The lawsuit claims none of the defendants sought Holbrook’s permission to remove the murals, and their contracts with him or his organizations indicated the works would be kept up indefinitely. He said he did not get paid for any of the murals.
Holbrook and his nonprofit work with youths to provide them with art education and enlist their help in painting murals around the city, particularly in blighted areas. When many of the murals cited in the lawsuit were created, East Liberty was still dominated by a high-rise public housing tower where a Target now stands, the Highland Building adjacent to his bank mural stood vacant instead of housing luxury apartments and his Larimer works overlooked empty, overgrown lots where new townhouses and apartments have since been built.

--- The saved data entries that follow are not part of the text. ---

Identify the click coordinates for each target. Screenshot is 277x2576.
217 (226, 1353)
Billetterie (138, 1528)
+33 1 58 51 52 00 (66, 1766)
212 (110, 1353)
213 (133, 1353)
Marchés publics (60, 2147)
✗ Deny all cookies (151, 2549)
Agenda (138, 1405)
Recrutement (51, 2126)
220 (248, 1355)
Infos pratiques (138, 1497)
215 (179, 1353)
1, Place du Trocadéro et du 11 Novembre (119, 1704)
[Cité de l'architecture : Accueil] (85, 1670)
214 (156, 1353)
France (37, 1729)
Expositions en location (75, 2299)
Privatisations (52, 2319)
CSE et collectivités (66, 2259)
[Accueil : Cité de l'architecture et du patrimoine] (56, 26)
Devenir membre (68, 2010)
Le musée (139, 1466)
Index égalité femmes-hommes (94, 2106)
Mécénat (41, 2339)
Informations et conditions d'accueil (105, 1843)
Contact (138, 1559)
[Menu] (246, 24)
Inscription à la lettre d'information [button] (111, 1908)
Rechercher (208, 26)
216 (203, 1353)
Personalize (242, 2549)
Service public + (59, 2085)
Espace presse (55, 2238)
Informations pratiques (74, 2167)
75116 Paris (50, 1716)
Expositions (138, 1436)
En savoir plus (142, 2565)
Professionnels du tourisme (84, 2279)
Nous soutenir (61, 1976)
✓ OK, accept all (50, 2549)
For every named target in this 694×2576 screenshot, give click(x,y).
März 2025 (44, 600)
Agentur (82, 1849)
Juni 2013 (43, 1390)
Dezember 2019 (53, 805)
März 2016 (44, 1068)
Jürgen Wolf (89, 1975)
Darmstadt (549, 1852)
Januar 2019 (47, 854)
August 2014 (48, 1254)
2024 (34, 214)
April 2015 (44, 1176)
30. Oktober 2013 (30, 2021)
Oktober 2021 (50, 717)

The murals in question included works on and around the East Liberty stop of Port Authority’s East Busway, which was reconfigured as the surrounding area was redeveloped into luxury apartments over a parking garage and ground-floor retail by Mosites.
Work by Holbrook and the youth he engaged to help him paint adorned the stairs to a pedestrian bridge over the East Busway, along with the concrete base of a fence that separated pedestrians from a ramp connecting Penn Avenue to the busway. The bridge and ramp were demolished between 2014 and 2016 as the busway station was moved and integrated into the new development at the border of Shadyside and East Liberty.
Another mural was installed on the East Liberty PNC Bank branch that once stood at the corner of Penn and Highland avenues, a few blocks from the busway. That building was demolished for the construction of a Walnut Capital apartment building that followed the company’s renovation of the neighboring Highland Building.
Two other projects along the border of East Liberty and Larimer were painted alongside buildings that once stood alone among vacant lots, but were eventually demolished as part of Pittsburgh’s efforts to build new, mixed-income housing into Larimer to replace housing units lost as high-rises were demolished.
Three other murals — two in Wilkinsburg and one in McKees Rocks — were painted over by their landowners, including a pedestrian tunnel beneath the busway owned by Port Authority and a mural on the side of a convenience store.
Holbrook said the destruction of the murals harmed his artistic reputation, and he sought unspecified damages for that harm under the Visual Artists Rights Act.
The Visual Artists Rights Act, or VARA , was established in 1990 to give artists the right to protect their work from distortion, modification or destruction that “would be prejudicial to his or her honor or reputation,” and gives them the right to protect their “work of recognized stature.” Previous cases have held that artists get at least 90 days notice before their works are moved or destroyed.
Earlier this year, a federal judge in Brooklyn awarded 21 graffiti artists a total of $6.7 million after a jury had found that a developer violated their VARA rights by whitewashing and ultimately destroying dozens of murals at the “5Pointz” complex in Queens when the owner demolished the buildings for redevelopment in 2014.
Holbrook’s attorneys did not respond to requests for comment. City of Pittsburgh spokesman Tim McNulty, URA spokeswoman Gigi Saladna and Port Authority spokesman Adam Brandolph all said they would not comment on pending litigation.